Efforts to end the sale of menthol and all flavored tobacco products continued with bills introduced by Black legislators in the House and Senate. They were joined by other bipartisan legislators, along with youth, physicians and public health experts, in supporting the policy. The Minnesota House advanced the bill through the Preventive Health Policy Division. As of June 2021, 22 Minnesota communities have restricted the sale of flavored tobacco products in some form, covering more than one in five Minnesotans. Ten of those cities have completely ended flavored tobacco sales.
A 2020 statewide poll found that 74 percent of Minnesotans support prohibiting the sales of all flavored tobacco products, including menthol cigarettes. Support for this policy was high across demographics and regions, including among African Americans (77 percent support) and rural residents (81 percent support).
The 2020 Minnesota Youth Tobacco Survey showed one in five Minnesota high school students reported using e-cigarettes within the past 30 days, and 70 percent of youth e-cigarette users reported one or more signs of dependence. These data reinforce the need for bold policies to protect youth.
Working together as part of the Minnesotans for a Smoke Free Generation, in 2022 the American Lung Association will continue to pursue legislation ending the sale of all flavored tobacco products – especially menthol, increaseing the tax on tobacco products and expanding insurance coverage and reimbursement opportunities for cessation treatment services.
|Economic Cost Due to Smoking:||$2,519,011,064|
|Adult Smoking Rate:||13.8%|
|High School Smoking Rate:||5.3%|
|High School Tobacco Use Rate:||28.0%|
|Middle School Smoking Rate:||2.4%|
|Smoking Attributable Deaths per Year:||5,910|
Adult smoking data come from CDC's 2020 Behavioral Risk Factor Surveillance System. High school (11th grade only) smoking and tobacco use, and middle school (8th grade only) smoking rates are taken from the 2019 Minnesota Student Survey. High school tobacco use results are rounded to the nearest whole number.

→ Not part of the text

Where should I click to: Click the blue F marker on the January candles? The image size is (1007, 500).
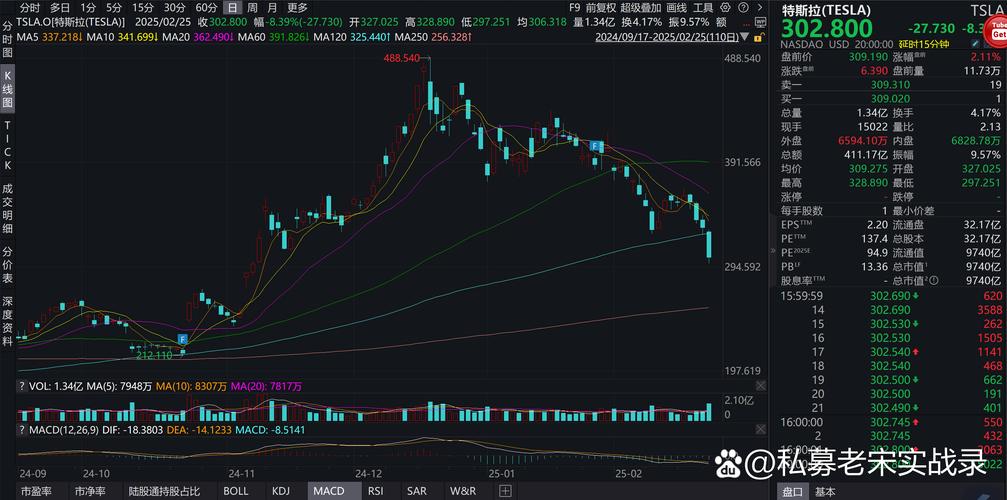[596, 146]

Health impact information is taken from the Smoking Attributable Mortality, Morbidity and Economic Costs (SAMMEC) software. Smoking attributable deaths reflect average annual estimates for the period 2005-2009 and are calculated for persons aged 35 years and older. Smoking attributable healthcare expenditures are based on 2004 smoking attributable fractions and 2009 personal healthcare expenditure data. Deaths and expenditures should not be compared by state.